Lobengula shuddered again.

"And it stole diamonds," Robyn told him. "What does a demon want with diamonds?"

"Who knows what a demon needs for his spells or his magic, or to please his dark master?"

"Men lust after diamonds."

"Nomusa, to black men diamonds have no value, so it could not have been a black man. On the other hand, if a white man had entered my sister's hut he would not have been satisfied with a few stones. A white man would have taken them all, for that is their way. So it could not have been either a white man or a black man, what is left but a demon?"

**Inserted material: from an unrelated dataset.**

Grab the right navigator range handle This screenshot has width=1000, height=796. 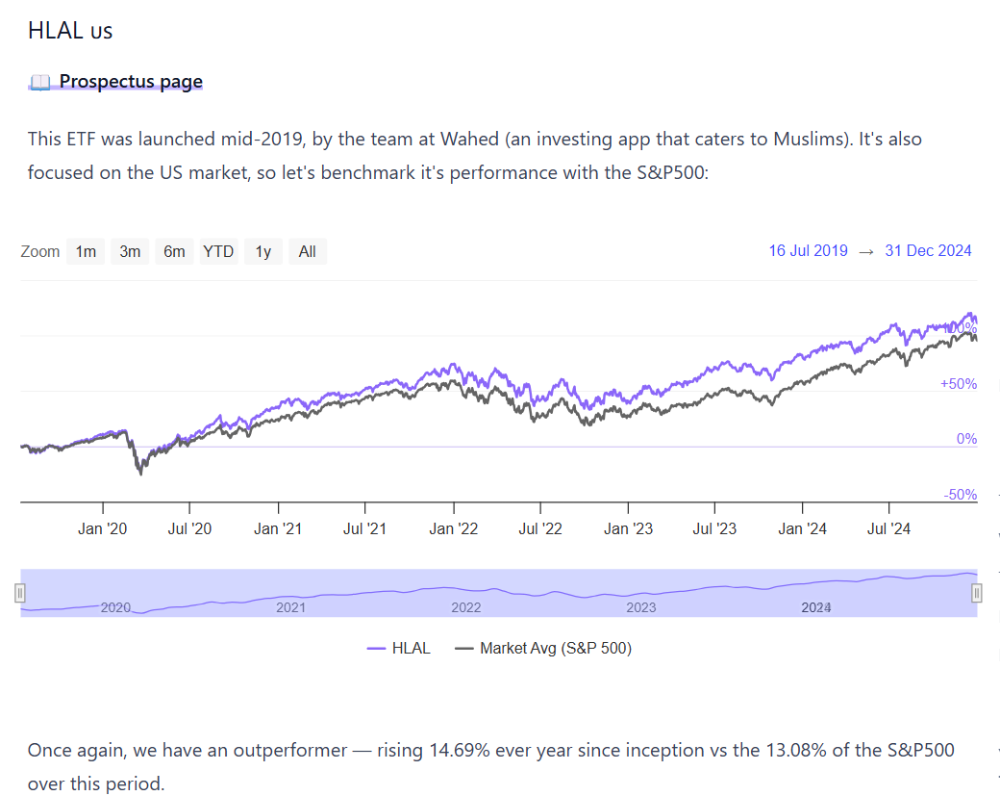[977, 593]
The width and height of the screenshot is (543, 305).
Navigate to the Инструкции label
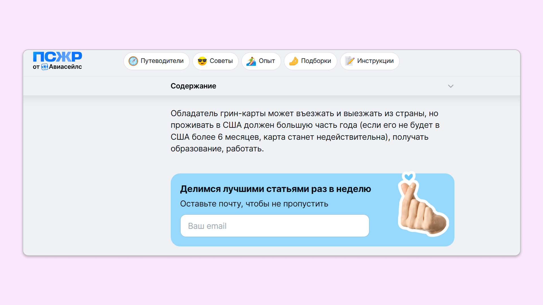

"Lobengula, Great King, you cannot allow this thing to happen."

"Nomusa, there has been a terrible witchcraft perpetrated within the royal kraal. An evil person or many evil persons have conjured up a black demon, and I would be no king at all if I allowed them to live.

The evil ones must be smelled out, and my birds must feast before we are cleansed of this filthy thing."

"Lobengula "Say no more, Girlchild of Mercy, words cannot divert my purpose, for you and your family and all the guests at my kraal are summoned to see justice done."

It took ten days for the Matabele people to come in to Gubulawayo; they came in their regiments, warriors and maidens, ringed indunas and fruitful matrons, the toddlers and the greyheaded toothless old droolers, in their thousands and tens of thousands; and on the morning that Lobengula had appointed, the nation assembled, rank upon rank, regiment upon regiment, a black ocean of humanity that overflowed the great cattle stockade.

There was a peculiar stillness over such an immense gathering, only the plumed headdresses moved softly in the small restless breeze, and a pall of fear hung over them, so palpable that it seemed to take the heat from the sun and dim its very rays.

The silence was oppressive; it seemed to crush the breath from their lungs. Only once when a black crow flew low over the serried ranks and screeched its raucous cry into the silence, all their heads lifted and a soft sigh shook them, like the wind through the top branches of the forest. Before the gates of the royal kraal, facing this huge concourse, were drawn up the senior indunas of the Matabele, Somabula and Babiaan and Gandang and the lesser princes of Kumalo, while behind them again, their backs to the poles of the stockade, were Lobengula's white guests, almost one hundred of them, Germans and Frenchmen, Dutchmen and Englishmen, hunters and scholars and businessmen and adventurers, petitioners and missionaries and traders. Soberly clad in broadcloth, wearing hunting leathers and bandoliers or dressed in spangled and gaudy uniform, they waited in the sweltering silence.

There were only two white women present, for Robyn had flatly refused to bring her daughters from Khami for the smelling-out ceremony, and Lobengula. had relented and made an exception for them.